Stored records:
*** Block opens ***

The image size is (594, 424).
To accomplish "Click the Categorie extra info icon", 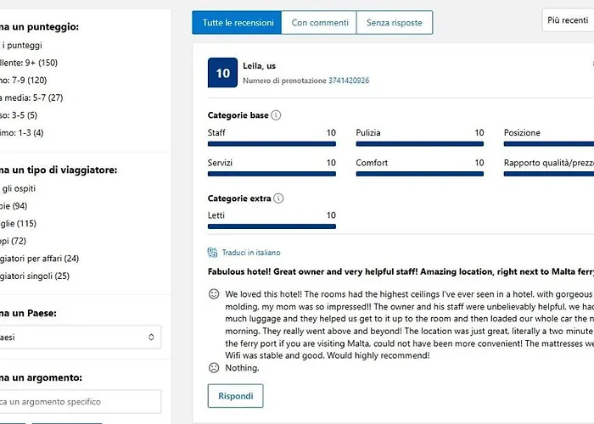I will (x=278, y=198).
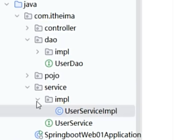Click the java source folder icon
Viewport: 196px width, 140px height.
18,5
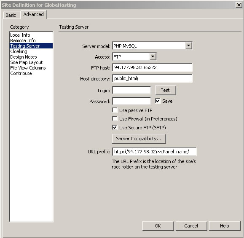Click into the FTP host field
Viewport: 244px width, 238px height.
click(x=152, y=67)
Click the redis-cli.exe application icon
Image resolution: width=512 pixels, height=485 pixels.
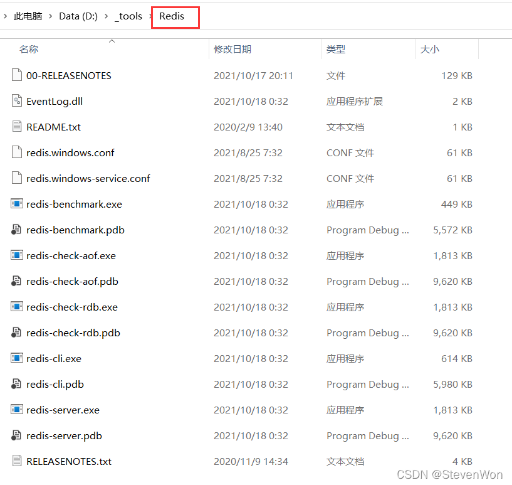tap(17, 358)
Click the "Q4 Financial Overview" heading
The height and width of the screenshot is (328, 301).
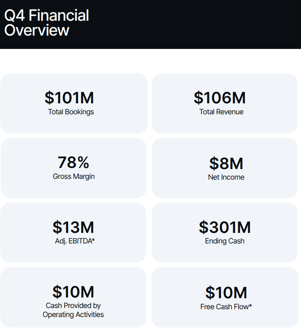pos(46,23)
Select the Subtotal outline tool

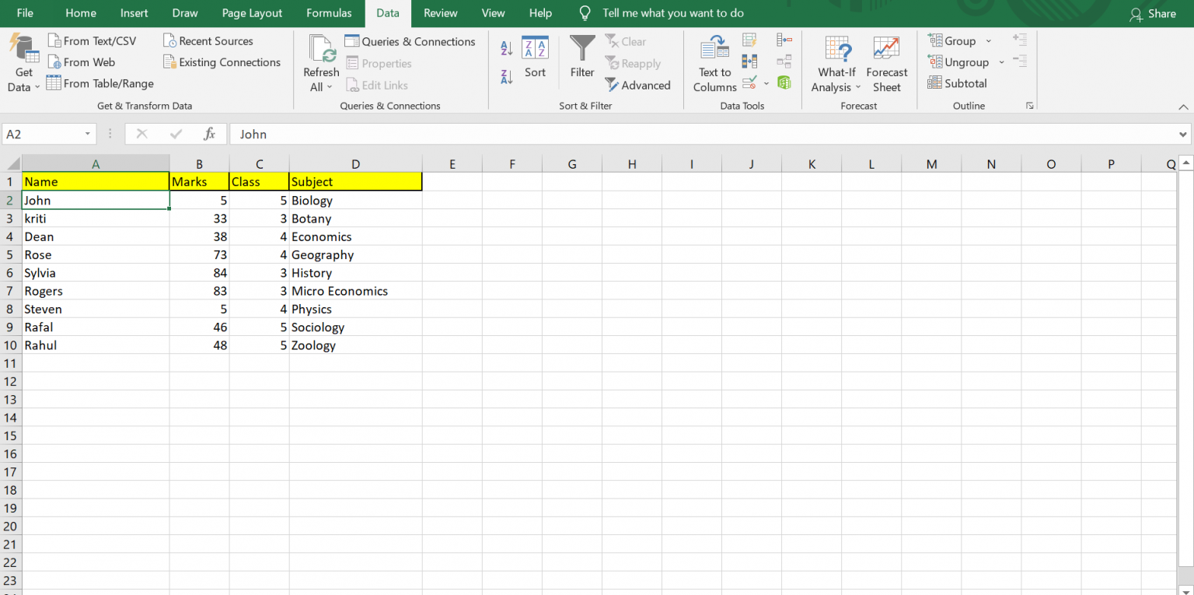[x=957, y=83]
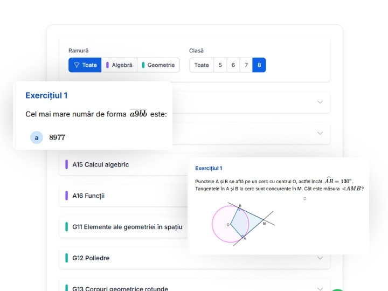This screenshot has height=291, width=388.
Task: Expand G11 Elemente ale geometriei în spațiu
Action: click(x=127, y=227)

*** Block closes ***

WHAT THE EXERCISE ASKS => Beginning with the line that contains "Click the redis-cli.exe application icon", print exactly every line through the end of the records, both included. Omit the pictures.

TASK OUTPUT =>
Click the redis-cli.exe application icon
Image resolution: width=512 pixels, height=485 pixels.
tap(17, 358)
Click the "Q4 Financial Overview" heading
The height and width of the screenshot is (328, 301).
pos(46,23)
Select the Subtotal outline tool

[x=957, y=83]
This screenshot has height=291, width=388.
Task: Expand G11 Elemente ale geometriei în spațiu
Action: click(x=127, y=227)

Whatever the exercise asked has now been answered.